SALT LAKE CITY — The U.S. Department of Education is warning Utah it could face a federal investigation for laws the legislature passed severely restricting masks in schools.
In a letter to Governor Spencer Cox and Dr. Sydnee Dickson, the superintendent for public instruction for the Utah Board of Education, U.S. Education Secretary Miguel Cardona warned of potential violations of the American Rescue Plan Act, which provided billions to states as they combat COVID-19, including money for safe back-to-school plans.
The letter was shared with FOX 13 on Thursday.
"Utah's actions to block school districts from voluntarily adopting science-based strategies for preventing the spread of COVID-19 that are aligned with the guidance from the Centers for Disease Control and Prevention (CDC) puts these goals at risk and may infringe upon a school district’s authority to adopt policies to protect students and educators as they develop their safe return to in-person instruction plans required by Federal law," Secretary Cardona wrote.
In a post on the U.S. Department of Education's website, he also warned that Utah and other states that have imposed mask bans could face civil rights investigations, arguing that they could discriminate against students and educators. Letters were also sent to Florida, Texas, Arizona, Iowa, Oklahoma, South Carolina and Tennessee.
Possible sanctions for any violation could include pulling millions in federal funds from the state.
"While there was a tone of 'Our eyes are on you,' that’s fine. We’re very transparent about the way we’re spending our funds," Dr. Dickson said in an interview with FOX 13. "We’re spending them appropriately. But at the end of the day, the guidance that came from the federal Department of Education is just that. It’s guidance, it’s recommendations. We have guidance from our own Utah Department of Health."
Governor Cox's office was more pointed in its response.
"The letter from the U.S. Department of Education is extremely unhelpful. Utah has been praised for safely keeping schools open last year and for making better masks available to students and teachers this year," the governor's office said in a statement to FOX 13. "As we continue conversations with legislators, public health leaders, school leaders, parents, and local health departments about the best way to safely return to schools given the unique circumstances in Utah, the last thing we need is threats from out-of-touch bureaucrats at the U.S. Department of Education."

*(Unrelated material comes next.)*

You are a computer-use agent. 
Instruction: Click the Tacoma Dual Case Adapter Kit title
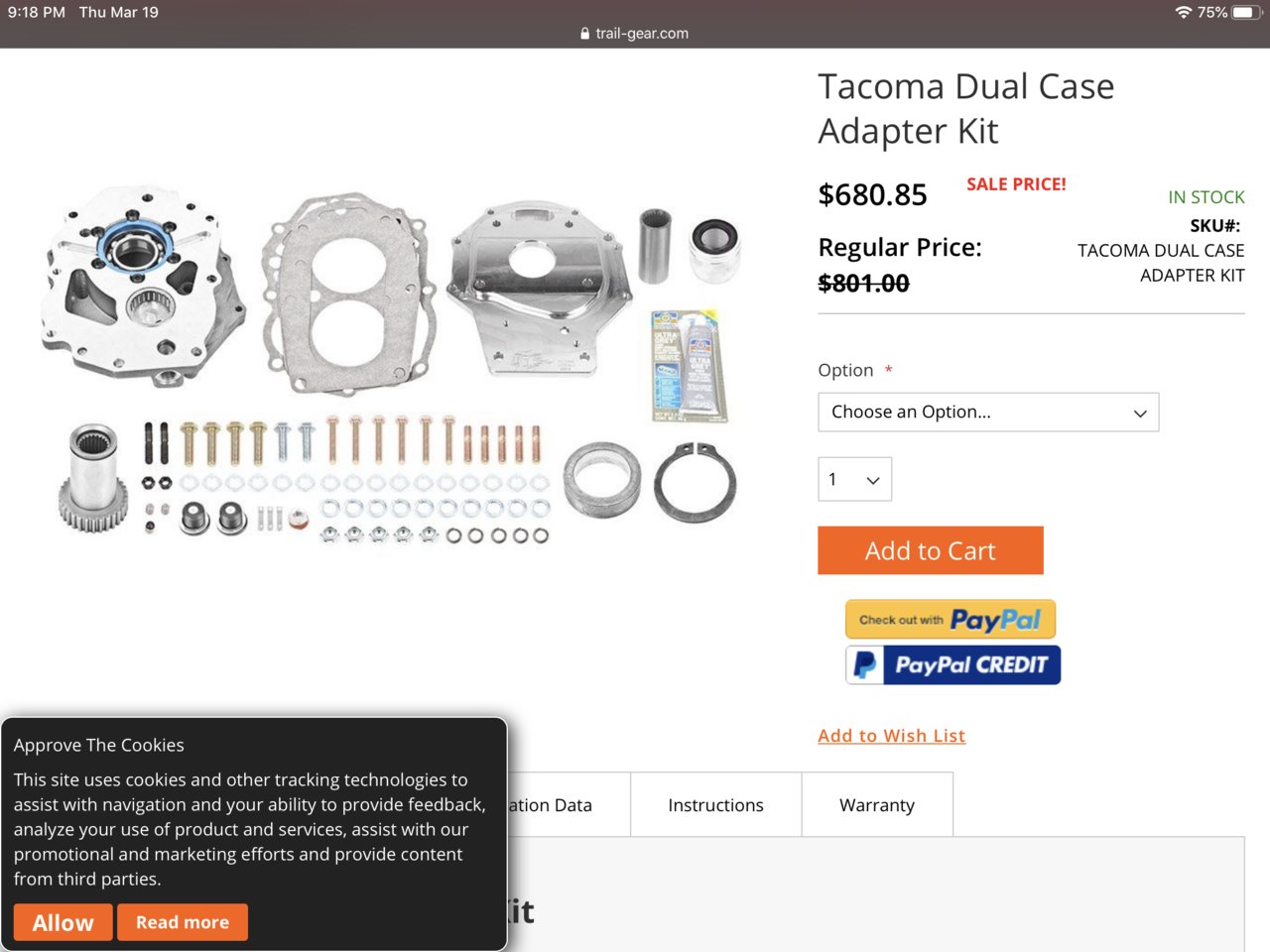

Earlier this year, the legislature passed a series of bills that restricted mask mandates. One bill explicitly prohibited mask mandates in schools, unless a county commission or council approves it. That law was put into practice last week when the Salt Lake County Health Department issued a mask mandate for children who cannot be vaccinated. The Salt Lake County Council voted to overturn it. In Grand County, the Southeastern Utah Public Health Department issued a K-6 mandate and the county commission upheld it.
"There may be a misunderstanding, the Legislature does not have a ban on mask mandates in schools," Senate President J. Stuart Adams, R-Layton, and Senate Majority Leader Evan Vickers, R-Cedar City, said in a statement. "We do have a process in place that allows schools to implement mask adherence through S.B. 195 Emergency Response Amendments. Under this law, schools work with local health departments, officials and the public to determine what is best for their individual communities."
But Brad Asay, the president of the American Federation of Teachers Utah said it's not how it's practiced.
"They say that, but then they can overturn it, so it’s a lot of authority that they have that they’ve taken on themselves," he said of the legislature.
Asay said he supported the U.S. Department of Education's warning letter to Utah. He said the teacher's union was exploring options, including a lawsuit over some of the masking restrictions.
Since school started this week, Asay said he has received calls from teachers who are uncomfortable with the lack of masks in schools.
"Teachers are concerned. I’ve been getting the phone calls since we started this week, 'Hey, I don’t feel safe. I’m worried about the younger ones. No one has masks on, I don’t know if the older ones are immunized,'" Asay said. "But many of them are not wearing masks."
Gov. Cox recently authorized spending money so that every school child in the state has access to a KN95 mask to wear if they chose to. Dr. Dickson said she told the U.S. Department of Education that they are following the laws.
"We stated that we’re following the law, and we learned a lot last year and we’re doing everything possible to keep kids in school in person," Dr. Dickson said.